2007/1/17, Jean-Francois Dockes <jean-francois.dockes at wanadoo.fr>:
> Jos van den Oever writes:
>  > 2007/1/17, Jean-Francois Dockes <jean-francois.dockes at wanadoo.fr>:
>  > > I think that the default should be to let the engine use stemming or not
>  > > (it will be ON in most cases). Users just expect it. It would be
>  > > inconvenient, for example, no to find plurals. Google does it, Wikipedia
>  > > does it, is there any example of an engine that has stemming off by
>  > > default ?
>  > >
>  > > The user will want to turn it off in specific cases, and a clever engine
>  > > may turn it off sometimes (ie: when searching an author field).
>  > >
>  > > Jos is right that this is a tricky area, but having to search for
>  > > (example OR examples) would come as a bit of a surprise for most
>  > > people.
>  >
>  > I get  the feeling that this is a point on which people will always
>  > disagree, so I'll just say that my experience is difference. If I want
>  > to look for both 'example' and 'examples', I use example*. You're
>  > right that since some time Google has enabled stemming, so I have to
>  > use '+example' quite often when I want to search. So we could vote on
>  > having it on per default or not.
> Ok, and I see that after checking, and to my surprise, neither Apple Search
> Kit nor MSN Search seem to use stemming, so I guess that we either need an
> interface to let the user set this kind of preference, or let the
> backend use its own default.
>  > Because stemming can be turned on and off, the search index should not
>  > stem the search terms stored in the index, but stem when searching.

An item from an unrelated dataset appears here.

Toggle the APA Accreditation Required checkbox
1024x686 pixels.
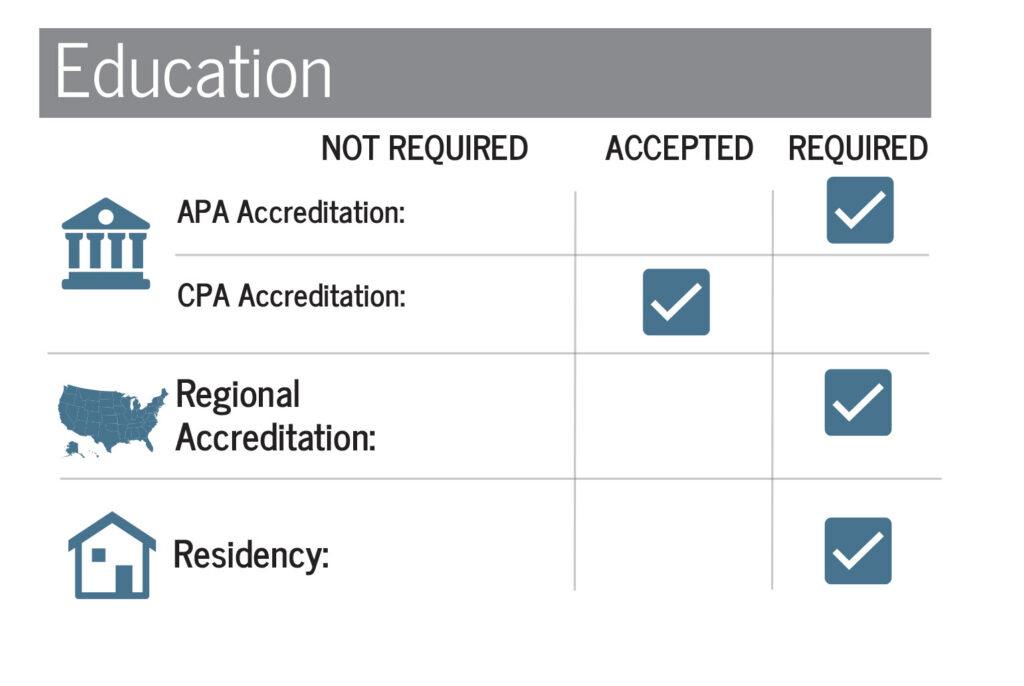(860, 210)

>  > This is an important difference if we want to have the same results
>  > from the same queries.
> Well, there wouldn't be much point in having different backends if they
> returned the same answers ! Freedom to the free software authors ! :)
Of course there would be a point! Different file viewers or audio
players are supposed to produce the same output too. Search engines
are no exception. If we have a standard on the query format then we
are saying that the users question reaches the index in the same way,
so the answer should be the same too, unless the indexes have
different feature sets.